Terör örgütü ve uzantıları ile aralarındaki farkın bu olduğunu vurgulayan Erdoğan, sözlerini şöyle sürdürdü: “Bizimle onların farkı bu kardeşlerim. Biz sizi niye seviyoruz? Vanlı olduğunuz için mi Kürt olduğunuz için mi? Sadece bizi yaratan Allah'tan ötürü seviyoruz. Kürtüyle Türküyle Lazıyla Zazasıyla ayırt etmeksizin Allah için seviyoruz. Bir olacağız, diri olacağız. Aramıza ayrımcılık tohumları serpmeye çalışanlara izin vermeyeceğiz. Biz yuvalar yapmaya geliriz. Onlar ise öldürmeye yakmaya gelir. Biz inşa birlik beraberlik için uğraşıyoruz, onlar yakmak bozmak ayrıştırmak için uğraşıyor. Biz yavrularımızın okuması için okullar yapıyoruz. Onlar içindeki okullarımızı ateşe veriyorlar. Kamu görevlilerini kaçırmanın sindirmenin öldürmenin hayin planlarını yapıyor. Buraya gelen öğretmeni kaçırmakla ne kazanıyorsun? Doktoru öğretmini kaçırmakla ne kazanıyorsun? Biz özgürlük ve demokrasi istiyoruz diyeceksin. Bunun neresi özgürlüktür bunun neresi demokrasidir. Kardeşlerim bunların asla ve asla benim Kürt kardeşimin sorunuyla derdi yok. Onların derdi sıkıntısı bu değil. Bunlar sadece istismar peşinde. Bunlar benim sadece Kürt kardeşlerimi kandırarak dağa götürdükleri gencin kanı üzerinden acısı üzerinden kendilerine saltanat kurmanın peşinde. Bizler icraatla halkı kucaklaşmanın peşindeyiz, bunlar sabotaj peşinde. Niye yatırımcı güneydoğuda yatırım yapmıyor? Fabrika yapacak ama korkuyor. Terör benim fabrikamı bombalarsa diye korkuyor. Eğer burada işsizlik varsa bundan dolayı var. Bölücü terör örgütüyle ve uzantısıyla benim Kürt kardeşim arasına davar örmeli ki buraya yatırım gelsin. Yatırıma huzura düşman olan sadece insana düşmandır. Benim Vanlı kardeşim Ercişli kardeşim herşeyi görüyorsun. Kim herşeyi bozmak yıkmak için uğraşıyor bunu gayet iyi müşahede ediyorsunuz.”
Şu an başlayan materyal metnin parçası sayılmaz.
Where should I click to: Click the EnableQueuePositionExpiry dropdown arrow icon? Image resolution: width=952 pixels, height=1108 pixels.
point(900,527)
Van ve Erciş’teki depremzedelere bölgedeki BDP belediyelerini de şikayet eden Erdoğan, “Bu bölgede BDP'nin belediyeleri var. Bu belediyeler halka hizmet noktasında ne yaptı. Van ortada suyunu bile kendisi getirmesi gerekirken getirmiyor. Biz getiriyoruz. Ama bunun hesabını da onlara sormanız lazım. Bunlara ideolojik yaklaşmamak lazım. Hizmete prim vermemiz lazım. Biz sizlere efendi olmaya gelmedik biz sizlere hizmetkar olmaya geldik. Bizim farkımız bu. Bizim derdimiz bütün vatandaşlarımızın daha güçlü demokrasiyi yakalamış daha fazla hak hukuk sahibi olmalarını sağlamak. Yasakların esas, özgürlüklerin istisna olduğu bir ülkeden yasakların istisna, özgürlüklerin esas olduğu ülkeye kavuştuk. Terör örgütünün sabatoj çalışmalarına rağmen bütün bunları başırdık. Terör örgütünün de siyasi uzantılarının da onların arasındaki güçlerin de bunların gerçekleştirilmesinde hiçbir dahli yoktur.” ifadelerini kullandı.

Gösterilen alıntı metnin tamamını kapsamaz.